部屋に入ってからエリシアはベットに座り、俺はドアの前から歩けずにいる。



「そうだね...」



俺は前へと進み、エリシアの隣へ腰掛ける。


だが、俺の心拍数は上がる一方だ、女の子と同じ部屋にいるのだから緊張してしまうのも仕方ない。

この際だから気になっていることを聞いて見ることにする。エリシアへの悪評についてを。

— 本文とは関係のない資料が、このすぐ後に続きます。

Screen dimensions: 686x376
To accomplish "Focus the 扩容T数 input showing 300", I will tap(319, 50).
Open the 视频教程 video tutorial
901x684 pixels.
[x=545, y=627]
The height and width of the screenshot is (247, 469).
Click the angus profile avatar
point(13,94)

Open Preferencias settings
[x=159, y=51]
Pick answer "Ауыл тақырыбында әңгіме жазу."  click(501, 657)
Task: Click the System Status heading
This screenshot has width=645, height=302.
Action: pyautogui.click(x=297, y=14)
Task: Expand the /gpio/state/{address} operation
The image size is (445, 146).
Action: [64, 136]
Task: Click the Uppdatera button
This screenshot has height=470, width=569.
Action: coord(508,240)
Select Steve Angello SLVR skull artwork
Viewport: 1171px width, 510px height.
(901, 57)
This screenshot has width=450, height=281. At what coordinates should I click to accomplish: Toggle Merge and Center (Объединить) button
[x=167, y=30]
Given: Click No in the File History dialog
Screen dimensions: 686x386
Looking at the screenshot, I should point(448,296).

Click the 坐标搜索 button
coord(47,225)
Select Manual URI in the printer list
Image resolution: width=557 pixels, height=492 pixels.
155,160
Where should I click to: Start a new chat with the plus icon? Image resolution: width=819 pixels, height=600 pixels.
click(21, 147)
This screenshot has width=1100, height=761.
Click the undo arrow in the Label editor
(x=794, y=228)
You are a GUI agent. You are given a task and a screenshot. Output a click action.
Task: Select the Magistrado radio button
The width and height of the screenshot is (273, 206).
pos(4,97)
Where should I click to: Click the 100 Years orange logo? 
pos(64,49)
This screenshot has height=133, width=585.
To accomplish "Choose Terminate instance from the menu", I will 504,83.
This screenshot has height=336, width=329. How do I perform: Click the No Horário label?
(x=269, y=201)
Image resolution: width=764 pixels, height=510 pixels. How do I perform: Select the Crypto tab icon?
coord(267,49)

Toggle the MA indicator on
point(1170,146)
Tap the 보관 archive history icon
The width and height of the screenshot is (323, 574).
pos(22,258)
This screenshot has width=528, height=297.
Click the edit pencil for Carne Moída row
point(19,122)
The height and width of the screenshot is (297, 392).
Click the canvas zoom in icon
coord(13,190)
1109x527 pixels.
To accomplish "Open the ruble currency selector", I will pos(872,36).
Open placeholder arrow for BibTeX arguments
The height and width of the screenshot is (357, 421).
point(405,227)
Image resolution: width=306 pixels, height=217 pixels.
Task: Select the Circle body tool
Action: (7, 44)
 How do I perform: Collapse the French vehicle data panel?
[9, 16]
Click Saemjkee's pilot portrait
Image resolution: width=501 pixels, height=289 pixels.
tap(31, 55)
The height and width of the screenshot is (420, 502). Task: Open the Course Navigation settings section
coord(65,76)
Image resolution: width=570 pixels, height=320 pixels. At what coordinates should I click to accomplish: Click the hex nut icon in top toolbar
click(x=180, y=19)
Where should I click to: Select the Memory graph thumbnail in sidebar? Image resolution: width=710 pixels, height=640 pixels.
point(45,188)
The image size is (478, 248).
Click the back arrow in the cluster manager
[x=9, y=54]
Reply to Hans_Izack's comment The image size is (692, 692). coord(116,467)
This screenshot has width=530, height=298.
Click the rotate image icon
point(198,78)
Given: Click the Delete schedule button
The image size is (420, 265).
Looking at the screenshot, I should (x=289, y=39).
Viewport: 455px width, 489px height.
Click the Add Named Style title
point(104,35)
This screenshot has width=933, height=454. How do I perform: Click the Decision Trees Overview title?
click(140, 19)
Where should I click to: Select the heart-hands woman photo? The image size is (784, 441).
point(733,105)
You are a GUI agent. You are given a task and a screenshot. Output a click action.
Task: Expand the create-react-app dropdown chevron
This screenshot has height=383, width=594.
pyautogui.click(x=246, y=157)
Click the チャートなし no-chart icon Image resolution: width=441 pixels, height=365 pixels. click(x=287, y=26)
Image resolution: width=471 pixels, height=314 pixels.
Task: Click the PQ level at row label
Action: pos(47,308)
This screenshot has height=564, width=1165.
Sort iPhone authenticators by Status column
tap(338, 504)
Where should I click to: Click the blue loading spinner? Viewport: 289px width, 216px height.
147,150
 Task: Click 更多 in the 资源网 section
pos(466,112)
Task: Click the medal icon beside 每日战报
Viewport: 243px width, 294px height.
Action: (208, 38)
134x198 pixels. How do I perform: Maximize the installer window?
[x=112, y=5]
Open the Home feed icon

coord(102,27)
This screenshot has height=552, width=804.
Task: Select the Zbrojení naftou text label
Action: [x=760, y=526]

「あのさ、エリシア、別に答えたくなかったら答えなくていいんだが、街の人たちがなぜエリシアのことを嫌っているかだ」



「あぁそれね、やっぱり気になるよね...話すわ、私はね2年前、当時14歳だった時に魔王軍の一族にこの国を襲われたことがあってね、国民からは尊敬されて、崇められたりもしていた、だけど私は逃げてしまったの、私は怖くて怖くてどこまでもどこまでも走って走って、最後まで残って信じてくれている国民を導かないといけなかったのにね、数日後、私は意を決して国へ戻って来たの、だけど街は崩壊していて、人は半数しか居なくなっていた」



「そんな無茶な!14歳の子が国民を導くなんて荷が重すぎる、そんなの怖いに決まっている!」



「私はそんなのじゃない、ただ国民を家族を私は裏切ったんだ、それなのにパパとママはとても心配してくれていて、泣いてくれた」



「親は子供の心配をして当然だぞ、俺の親は違かったがな」



「私のせいで、パパとママも国民たちから批判をくらい、私も国民から蔑むような目で見られるようになったんだ」



「俺が言えたことではないが、国民はエリシアをどこかで許していると思うぞ、ギルドの受付の人や料理屋の店主、宿屋のおばさん、俺はなんも知らないしわからないでも、その人らはエリシアを許しているじゃないか?」



「あの人らは私に気軽に接してくれて優しい人」



「もっと国民と話せば分かり合えると思う、いつになっても、諦めずに話し合えさえすればいつかきっと、それで無理だったら他を考えればいいんだし」


「そうかな...」



「あぁ」



エリシアは少し嬉しそうに微笑んだ。



俺は部屋に取り付けられているトイレに行こうと立ち上がろうとした時ドアから



「トン、トン」



とドアをノックする音が聞こえて来た。



「誰か来たみたいね」



「俺が出てくるよ」



「お願い」



俺はドアノブに手をかけ、開いた。



そこに立っていたのは、黒マントを羽織り、とんがっている黒い帽子、黒髪に左目には赤い眼帯をつけており、右目は黄色い目、それと両手には赤い包帯が巻いてある。顔立ちは少し幼げではあるがとても可愛い。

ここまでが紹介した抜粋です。